> Record excerpts
-*-

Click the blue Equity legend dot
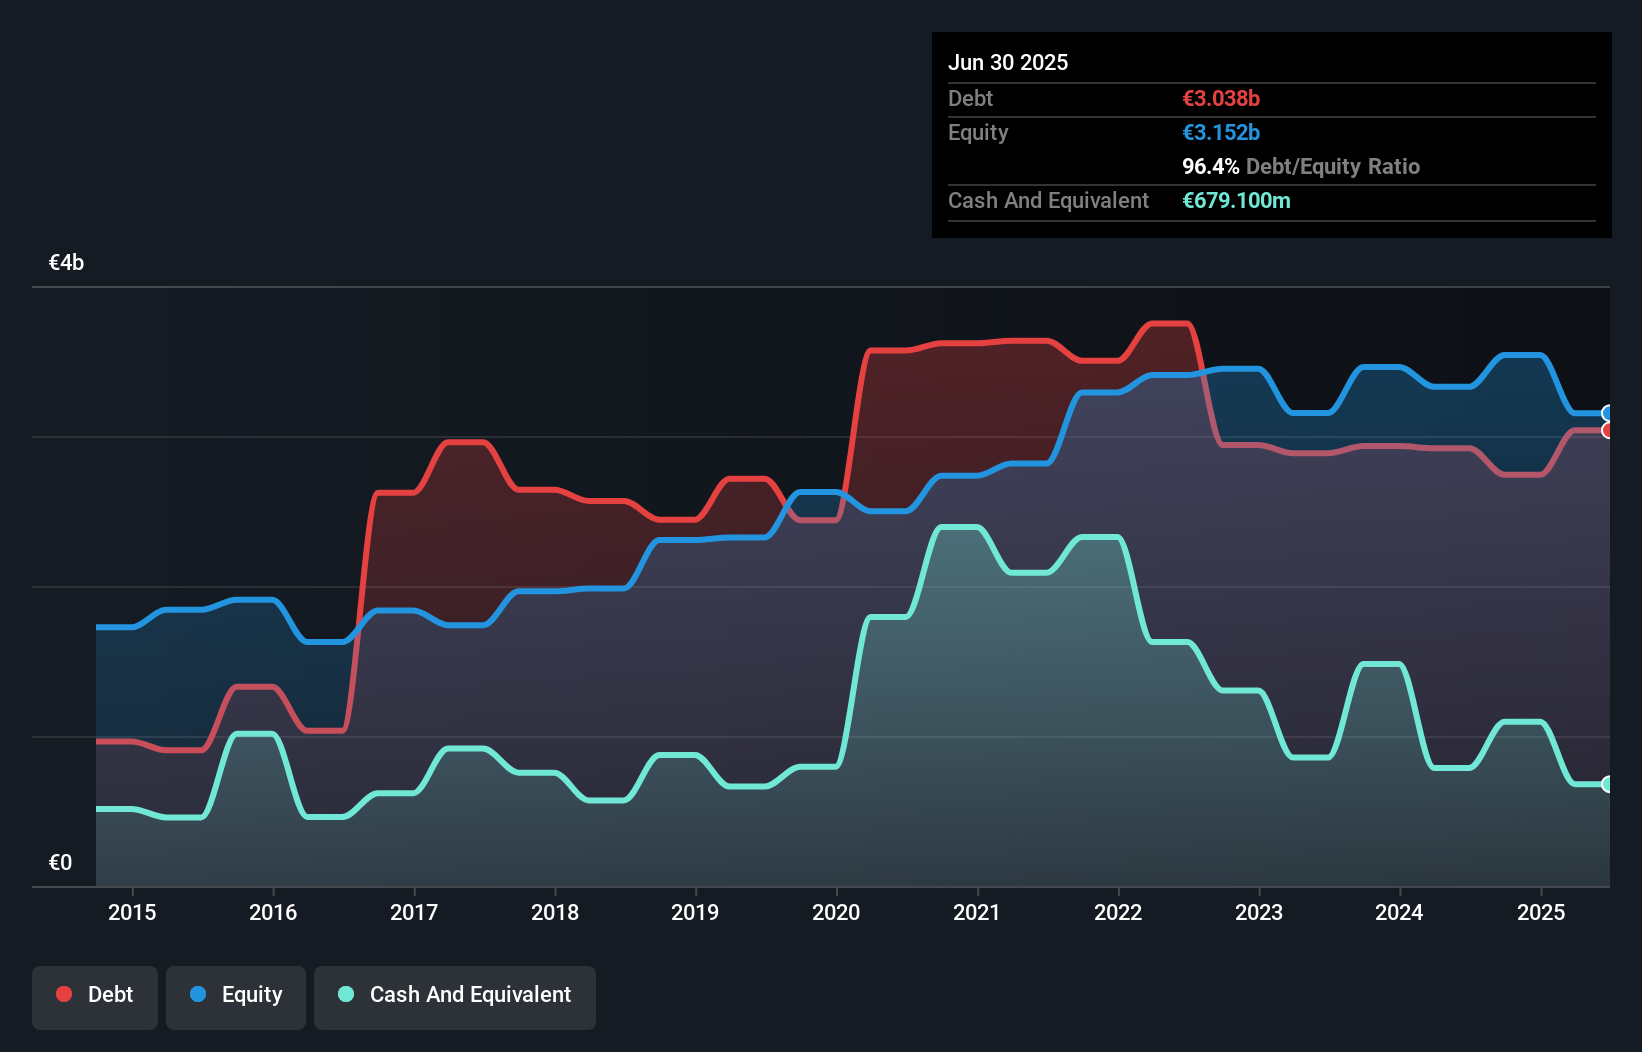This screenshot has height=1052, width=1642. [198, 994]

-*-

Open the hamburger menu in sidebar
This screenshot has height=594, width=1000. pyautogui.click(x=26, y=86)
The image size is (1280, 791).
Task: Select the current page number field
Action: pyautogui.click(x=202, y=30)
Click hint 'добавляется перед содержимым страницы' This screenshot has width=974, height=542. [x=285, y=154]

-*-

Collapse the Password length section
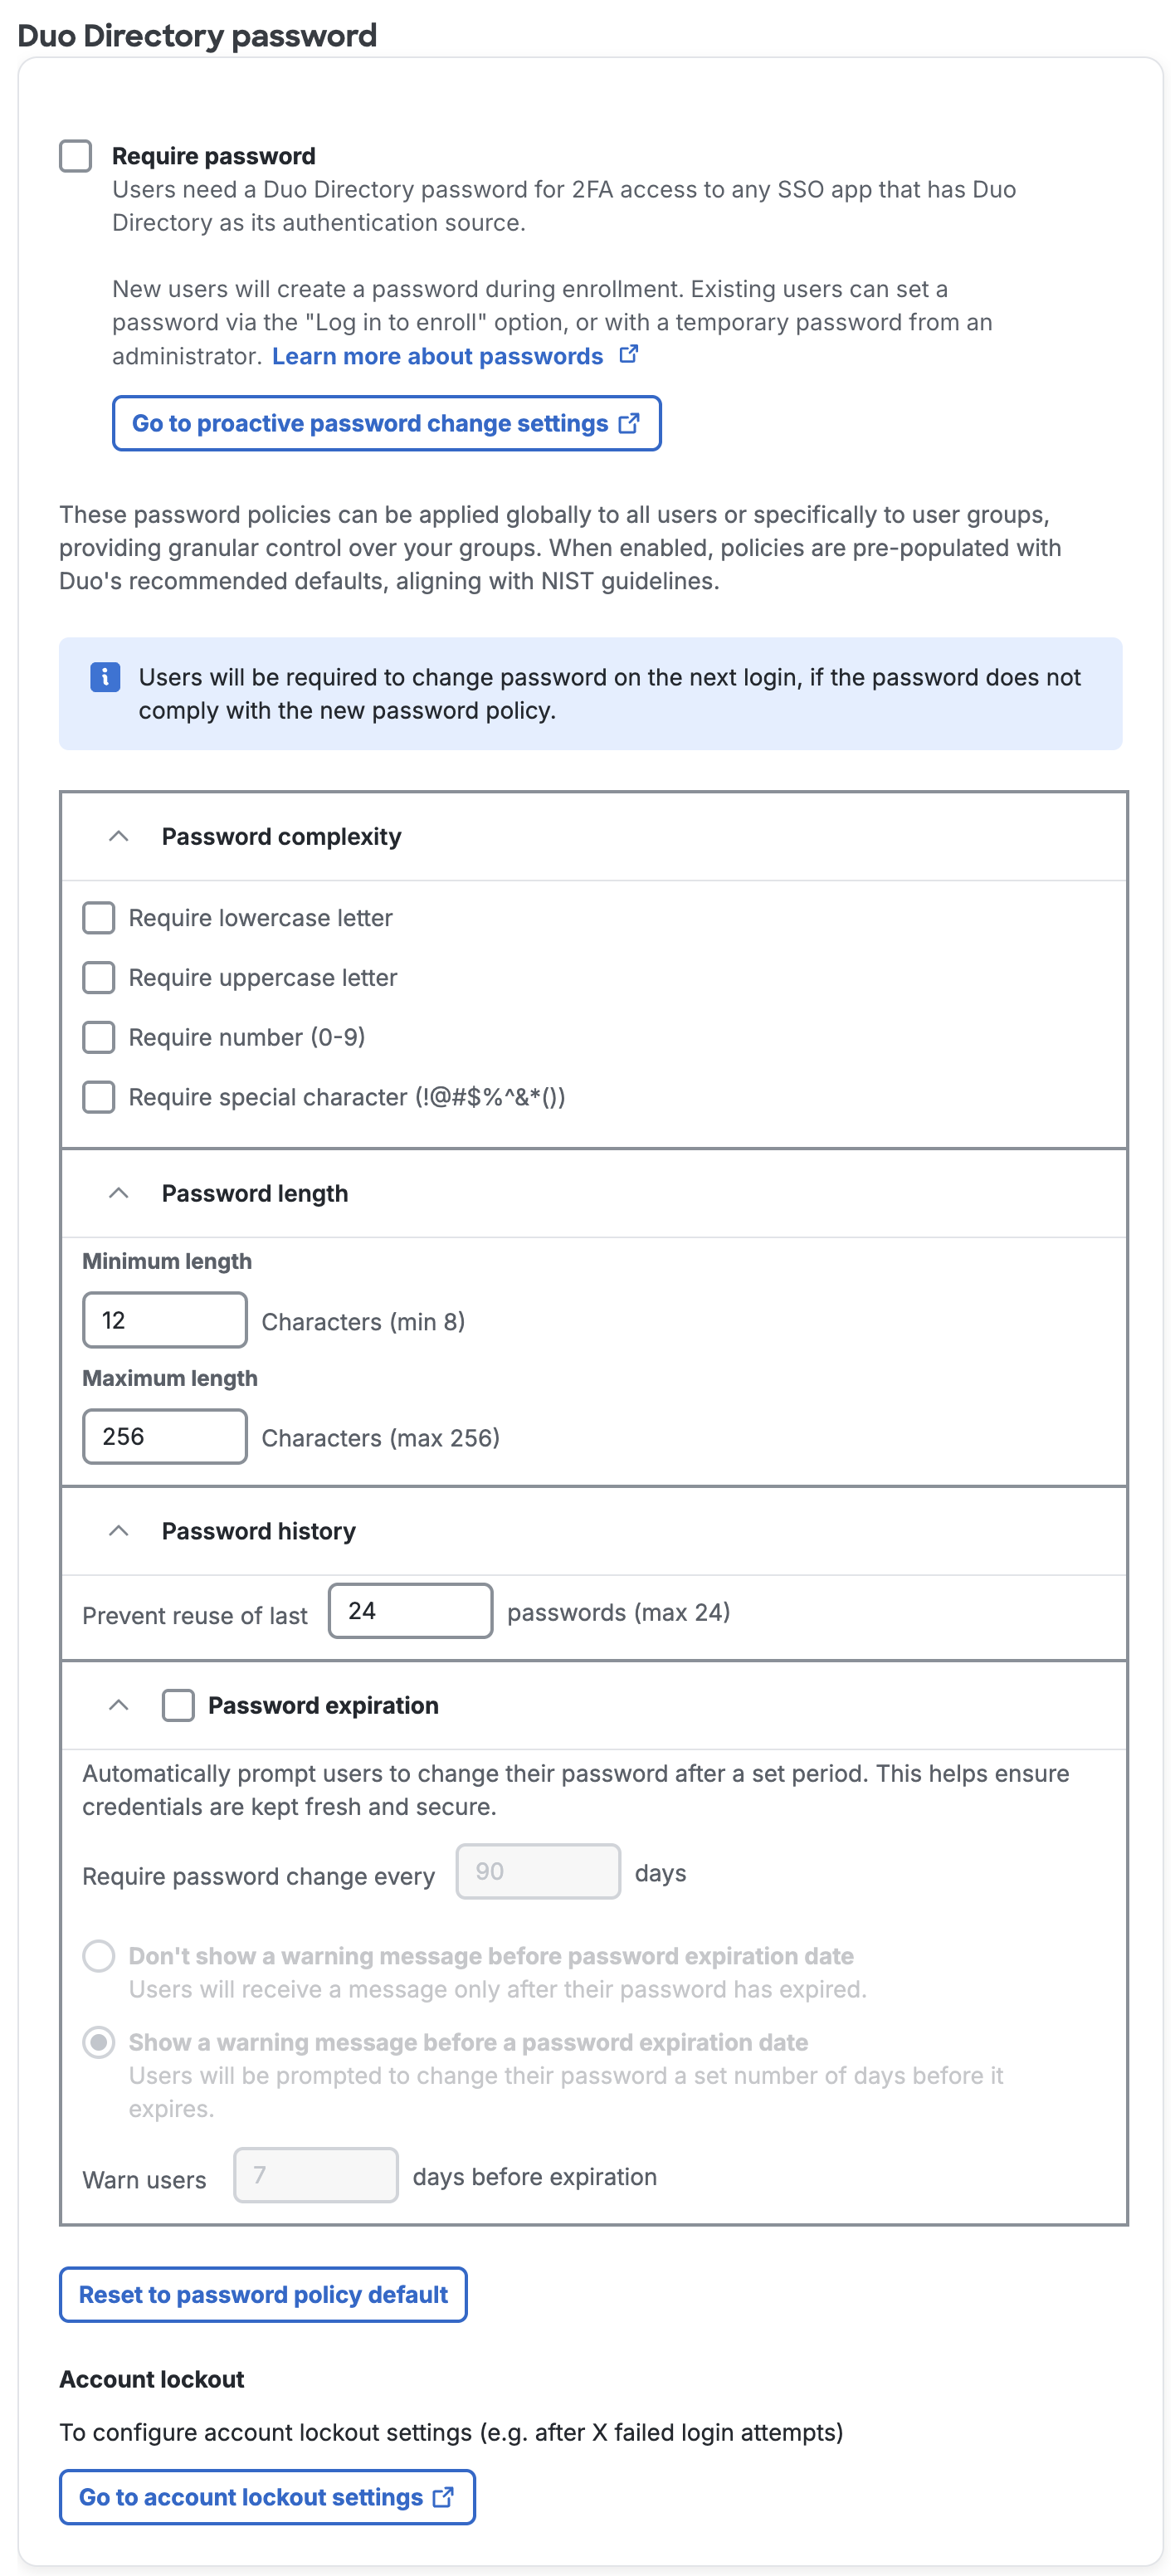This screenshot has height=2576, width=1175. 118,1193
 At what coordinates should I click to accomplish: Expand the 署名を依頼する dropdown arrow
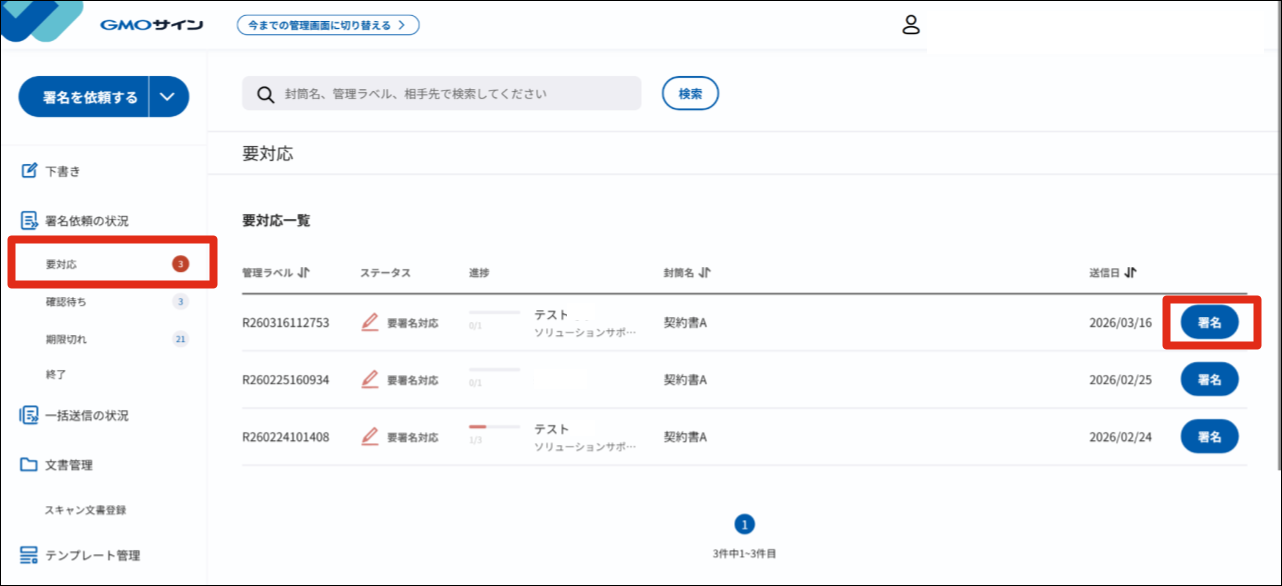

-*-

Copy the rows verbatim, starting at the line that contains "Collapse the Password length section" and stopping after the line that contains "At what coordinates", and leave out the pictures.

> Solution for this problem
Collapse the Password length section
This screenshot has height=2576, width=1175. 118,1193
 At what coordinates should I click to accomplish: Expand the 署名を依頼する dropdown arrow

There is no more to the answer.